Rewrite the material below, changing each occurrence of "Image resolution" to "Display resolution" and leaving everything else as it is.

(Dataset excerpt)
● ● ● ● ● ● ●
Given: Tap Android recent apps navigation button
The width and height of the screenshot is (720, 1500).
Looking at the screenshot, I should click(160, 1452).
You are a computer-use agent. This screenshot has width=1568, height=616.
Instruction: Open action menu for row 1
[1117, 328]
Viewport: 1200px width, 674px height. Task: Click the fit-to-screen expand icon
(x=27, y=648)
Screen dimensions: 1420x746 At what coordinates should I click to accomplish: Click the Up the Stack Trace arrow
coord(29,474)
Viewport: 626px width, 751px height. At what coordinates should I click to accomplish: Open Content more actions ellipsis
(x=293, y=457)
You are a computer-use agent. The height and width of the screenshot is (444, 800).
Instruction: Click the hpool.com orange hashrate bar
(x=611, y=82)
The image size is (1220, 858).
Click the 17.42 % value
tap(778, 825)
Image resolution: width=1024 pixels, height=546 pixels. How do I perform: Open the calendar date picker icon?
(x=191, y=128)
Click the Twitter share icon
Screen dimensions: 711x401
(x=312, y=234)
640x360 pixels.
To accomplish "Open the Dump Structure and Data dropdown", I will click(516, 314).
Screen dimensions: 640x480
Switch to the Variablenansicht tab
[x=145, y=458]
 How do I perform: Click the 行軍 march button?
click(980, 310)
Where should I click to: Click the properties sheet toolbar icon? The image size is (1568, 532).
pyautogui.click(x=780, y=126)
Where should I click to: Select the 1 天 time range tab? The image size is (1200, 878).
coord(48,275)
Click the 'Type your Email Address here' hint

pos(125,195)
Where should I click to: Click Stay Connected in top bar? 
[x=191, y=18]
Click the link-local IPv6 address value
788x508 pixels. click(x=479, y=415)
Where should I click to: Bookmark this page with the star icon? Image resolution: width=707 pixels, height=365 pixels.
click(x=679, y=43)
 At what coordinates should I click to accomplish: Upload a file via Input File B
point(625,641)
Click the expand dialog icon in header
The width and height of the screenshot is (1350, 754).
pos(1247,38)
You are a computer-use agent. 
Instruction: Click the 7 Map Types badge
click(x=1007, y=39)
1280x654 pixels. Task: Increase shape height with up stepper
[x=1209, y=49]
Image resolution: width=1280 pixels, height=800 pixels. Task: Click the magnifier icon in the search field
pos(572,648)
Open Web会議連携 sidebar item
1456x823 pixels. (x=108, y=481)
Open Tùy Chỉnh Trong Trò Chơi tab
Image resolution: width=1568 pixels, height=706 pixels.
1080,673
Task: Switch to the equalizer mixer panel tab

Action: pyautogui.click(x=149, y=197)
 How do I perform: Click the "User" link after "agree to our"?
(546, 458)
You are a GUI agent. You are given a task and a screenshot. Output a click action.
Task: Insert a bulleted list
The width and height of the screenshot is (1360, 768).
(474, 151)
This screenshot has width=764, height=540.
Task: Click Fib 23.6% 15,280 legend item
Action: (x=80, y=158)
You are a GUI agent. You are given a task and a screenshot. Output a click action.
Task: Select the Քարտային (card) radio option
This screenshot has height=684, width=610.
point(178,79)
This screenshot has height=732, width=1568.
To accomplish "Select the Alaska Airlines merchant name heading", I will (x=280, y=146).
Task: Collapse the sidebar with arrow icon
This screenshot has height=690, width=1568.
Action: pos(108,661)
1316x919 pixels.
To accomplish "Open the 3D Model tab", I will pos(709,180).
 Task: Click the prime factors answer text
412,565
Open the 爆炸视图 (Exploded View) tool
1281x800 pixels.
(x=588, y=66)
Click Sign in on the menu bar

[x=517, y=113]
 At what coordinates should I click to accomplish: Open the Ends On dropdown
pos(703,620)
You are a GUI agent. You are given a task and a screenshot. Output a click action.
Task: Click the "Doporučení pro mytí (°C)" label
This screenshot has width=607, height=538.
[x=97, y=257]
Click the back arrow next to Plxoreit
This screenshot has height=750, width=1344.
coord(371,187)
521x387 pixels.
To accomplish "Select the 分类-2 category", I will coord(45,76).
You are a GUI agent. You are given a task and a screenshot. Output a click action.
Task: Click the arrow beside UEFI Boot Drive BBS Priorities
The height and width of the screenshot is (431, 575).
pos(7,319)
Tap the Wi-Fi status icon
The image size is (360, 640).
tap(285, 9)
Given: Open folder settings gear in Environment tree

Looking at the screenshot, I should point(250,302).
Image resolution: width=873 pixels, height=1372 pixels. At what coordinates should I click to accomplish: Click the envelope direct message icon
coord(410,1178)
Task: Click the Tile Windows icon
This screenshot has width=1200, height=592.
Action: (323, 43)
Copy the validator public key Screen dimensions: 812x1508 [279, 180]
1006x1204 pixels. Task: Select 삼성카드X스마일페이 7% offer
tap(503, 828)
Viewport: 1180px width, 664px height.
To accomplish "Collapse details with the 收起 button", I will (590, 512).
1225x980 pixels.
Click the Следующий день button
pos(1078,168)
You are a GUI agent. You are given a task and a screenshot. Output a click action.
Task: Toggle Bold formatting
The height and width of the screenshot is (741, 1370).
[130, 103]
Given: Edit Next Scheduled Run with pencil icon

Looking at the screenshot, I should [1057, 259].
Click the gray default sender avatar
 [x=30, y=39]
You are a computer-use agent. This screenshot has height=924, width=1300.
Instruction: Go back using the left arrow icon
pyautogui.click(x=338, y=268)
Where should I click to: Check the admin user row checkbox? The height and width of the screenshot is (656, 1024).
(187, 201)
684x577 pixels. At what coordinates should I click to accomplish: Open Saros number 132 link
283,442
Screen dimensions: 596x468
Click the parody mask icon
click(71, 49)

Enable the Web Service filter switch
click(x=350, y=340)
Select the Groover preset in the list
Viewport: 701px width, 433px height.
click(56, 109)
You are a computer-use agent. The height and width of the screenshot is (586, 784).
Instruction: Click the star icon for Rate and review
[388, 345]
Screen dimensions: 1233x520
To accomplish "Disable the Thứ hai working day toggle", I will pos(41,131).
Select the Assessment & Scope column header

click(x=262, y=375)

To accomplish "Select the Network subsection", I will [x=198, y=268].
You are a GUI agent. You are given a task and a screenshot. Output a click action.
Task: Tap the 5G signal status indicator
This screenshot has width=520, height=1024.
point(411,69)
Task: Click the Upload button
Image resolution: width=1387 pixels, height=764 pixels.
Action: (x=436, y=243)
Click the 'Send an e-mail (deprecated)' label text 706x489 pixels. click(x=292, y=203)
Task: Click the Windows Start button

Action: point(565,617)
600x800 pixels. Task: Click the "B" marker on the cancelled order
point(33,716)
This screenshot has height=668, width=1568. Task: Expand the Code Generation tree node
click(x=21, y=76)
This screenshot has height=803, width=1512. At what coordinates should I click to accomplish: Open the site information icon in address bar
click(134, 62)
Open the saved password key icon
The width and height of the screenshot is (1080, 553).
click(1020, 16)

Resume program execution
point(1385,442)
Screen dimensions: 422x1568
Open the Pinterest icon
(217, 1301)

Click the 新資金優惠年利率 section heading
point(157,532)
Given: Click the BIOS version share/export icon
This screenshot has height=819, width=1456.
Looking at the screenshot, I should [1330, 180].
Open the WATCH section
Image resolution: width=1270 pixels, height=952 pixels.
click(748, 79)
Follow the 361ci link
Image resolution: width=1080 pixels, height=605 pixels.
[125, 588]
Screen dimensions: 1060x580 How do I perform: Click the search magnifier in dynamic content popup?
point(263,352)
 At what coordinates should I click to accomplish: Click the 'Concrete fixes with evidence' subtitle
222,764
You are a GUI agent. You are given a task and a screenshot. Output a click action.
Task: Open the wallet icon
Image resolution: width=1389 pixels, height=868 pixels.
● ● ● ● ● ● ●
** Problem solution **
Given: Tap Android recent apps navigation button
The width and height of the screenshot is (720, 1500).
Looking at the screenshot, I should click(160, 1452).
You are a computer-use agent. This screenshot has width=1568, height=616.
Instruction: Open action menu for row 1
[1117, 328]
Viewport: 1200px width, 674px height. Task: Click the fit-to-screen expand icon
(x=27, y=648)
Screen dimensions: 1420x746 At what coordinates should I click to accomplish: Click the Up the Stack Trace arrow
coord(29,474)
Viewport: 626px width, 751px height. At what coordinates should I click to accomplish: Open Content more actions ellipsis
(x=293, y=457)
You are a computer-use agent. The height and width of the screenshot is (444, 800).
Instruction: Click the hpool.com orange hashrate bar
(x=611, y=82)
The image size is (1220, 858).
Click the 17.42 % value
tap(778, 825)
Display resolution: width=1024 pixels, height=546 pixels. How do I perform: Open the calendar date picker icon?
(x=191, y=128)
Click the Twitter share icon
Screen dimensions: 711x401
(x=312, y=234)
640x360 pixels.
To accomplish "Open the Dump Structure and Data dropdown", I will click(516, 314).
Screen dimensions: 640x480
Switch to the Variablenansicht tab
[x=145, y=458]
 How do I perform: Click the 行軍 march button?
click(980, 310)
Where should I click to: Click the properties sheet toolbar icon? The image size is (1568, 532).
pyautogui.click(x=780, y=126)
Where should I click to: Select the 1 天 time range tab? The image size is (1200, 878).
coord(48,275)
Click the 'Type your Email Address here' hint

pos(125,195)
Where should I click to: Click Stay Connected in top bar? 
[x=191, y=18]
Click the link-local IPv6 address value
788x508 pixels. click(x=479, y=415)
Where should I click to: Bookmark this page with the star icon? Display resolution: width=707 pixels, height=365 pixels.
click(x=679, y=43)
 At what coordinates should I click to accomplish: Upload a file via Input File B
point(625,641)
Click the expand dialog icon in header
The width and height of the screenshot is (1350, 754).
pos(1247,38)
You are a computer-use agent. 
Instruction: Click the 7 Map Types badge
click(x=1007, y=39)
1280x654 pixels. Task: Increase shape height with up stepper
[x=1209, y=49]
Display resolution: width=1280 pixels, height=800 pixels. Task: Click the magnifier icon in the search field
pos(572,648)
Open Web会議連携 sidebar item
1456x823 pixels. (x=108, y=481)
Open Tùy Chỉnh Trong Trò Chơi tab
Display resolution: width=1568 pixels, height=706 pixels.
1080,673
Task: Switch to the equalizer mixer panel tab

Action: pyautogui.click(x=149, y=197)
 How do I perform: Click the "User" link after "agree to our"?
(546, 458)
You are a GUI agent. You are given a task and a screenshot. Output a click action.
Task: Insert a bulleted list
The width and height of the screenshot is (1360, 768).
(474, 151)
This screenshot has width=764, height=540.
Task: Click Fib 23.6% 15,280 legend item
Action: (x=80, y=158)
You are a GUI agent. You are given a task and a screenshot. Output a click action.
Task: Select the Քարտային (card) radio option
This screenshot has height=684, width=610.
point(178,79)
This screenshot has height=732, width=1568.
To accomplish "Select the Alaska Airlines merchant name heading", I will (x=280, y=146).
Task: Collapse the sidebar with arrow icon
This screenshot has height=690, width=1568.
Action: pos(108,661)
1316x919 pixels.
To accomplish "Open the 3D Model tab", I will pos(709,180).
 Task: Click the prime factors answer text
412,565
Open the 爆炸视图 (Exploded View) tool
1281x800 pixels.
(x=588, y=66)
Click Sign in on the menu bar

[x=517, y=113]
 At what coordinates should I click to accomplish: Open the Ends On dropdown
pos(703,620)
You are a GUI agent. You are given a task and a screenshot. Output a click action.
Task: Click the "Doporučení pro mytí (°C)" label
This screenshot has width=607, height=538.
[x=97, y=257]
Click the back arrow next to Plxoreit
This screenshot has height=750, width=1344.
coord(371,187)
521x387 pixels.
To accomplish "Select the 分类-2 category", I will coord(45,76).
You are a GUI agent. You are given a task and a screenshot. Output a click action.
Task: Click the arrow beside UEFI Boot Drive BBS Priorities
The height and width of the screenshot is (431, 575).
pos(7,319)
Tap the Wi-Fi status icon
The image size is (360, 640).
tap(285, 9)
Given: Open folder settings gear in Environment tree

Looking at the screenshot, I should point(250,302).
Display resolution: width=873 pixels, height=1372 pixels. At what coordinates should I click to accomplish: Click the envelope direct message icon
coord(410,1178)
Task: Click the Tile Windows icon
This screenshot has width=1200, height=592.
Action: (323, 43)
Copy the validator public key Screen dimensions: 812x1508 [279, 180]
1006x1204 pixels. Task: Select 삼성카드X스마일페이 7% offer
tap(503, 828)
Viewport: 1180px width, 664px height.
To accomplish "Collapse details with the 收起 button", I will (590, 512).
1225x980 pixels.
Click the Следующий день button
pos(1078,168)
You are a GUI agent. You are given a task and a screenshot. Output a click action.
Task: Toggle Bold formatting
The height and width of the screenshot is (741, 1370).
[130, 103]
Given: Edit Next Scheduled Run with pencil icon

Looking at the screenshot, I should [1057, 259].
Click the gray default sender avatar
 [x=30, y=39]
You are a computer-use agent. This screenshot has height=924, width=1300.
Instruction: Go back using the left arrow icon
pyautogui.click(x=338, y=268)
Where should I click to: Check the admin user row checkbox? The height and width of the screenshot is (656, 1024).
(187, 201)
684x577 pixels. At what coordinates should I click to accomplish: Open Saros number 132 link
283,442
Screen dimensions: 596x468
Click the parody mask icon
click(71, 49)

Enable the Web Service filter switch
click(x=350, y=340)
Select the Groover preset in the list
Viewport: 701px width, 433px height.
click(56, 109)
You are a computer-use agent. The height and width of the screenshot is (586, 784).
Instruction: Click the star icon for Rate and review
[388, 345]
Screen dimensions: 1233x520
To accomplish "Disable the Thứ hai working day toggle", I will pos(41,131).
Select the Assessment & Scope column header

click(x=262, y=375)

To accomplish "Select the Network subsection", I will [x=198, y=268].
You are a GUI agent. You are given a task and a screenshot. Output a click action.
Task: Tap the 5G signal status indicator
This screenshot has width=520, height=1024.
point(411,69)
Task: Click the Upload button
Display resolution: width=1387 pixels, height=764 pixels.
Action: (x=436, y=243)
Click the 'Send an e-mail (deprecated)' label text 706x489 pixels. click(x=292, y=203)
Task: Click the Windows Start button

Action: point(565,617)
600x800 pixels. Task: Click the "B" marker on the cancelled order
point(33,716)
This screenshot has height=668, width=1568. Task: Expand the Code Generation tree node
click(x=21, y=76)
This screenshot has height=803, width=1512. At what coordinates should I click to accomplish: Open the site information icon in address bar
click(134, 62)
Open the saved password key icon
The width and height of the screenshot is (1080, 553).
click(1020, 16)

Resume program execution
point(1385,442)
Screen dimensions: 422x1568
Open the Pinterest icon
(217, 1301)

Click the 新資金優惠年利率 section heading
point(157,532)
Given: Click the BIOS version share/export icon
This screenshot has height=819, width=1456.
Looking at the screenshot, I should [1330, 180].
Open the WATCH section
Display resolution: width=1270 pixels, height=952 pixels.
click(748, 79)
Follow the 361ci link
Display resolution: width=1080 pixels, height=605 pixels.
[125, 588]
Screen dimensions: 1060x580 How do I perform: Click the search magnifier in dynamic content popup?
point(263,352)
 At what coordinates should I click to accomplish: Click the 'Concrete fixes with evidence' subtitle
222,764
You are a GUI agent. You are given a task and a screenshot. Output a click action.
Task: Open the wallet icon
Display resolution: width=1389 pixels, height=868 pixels.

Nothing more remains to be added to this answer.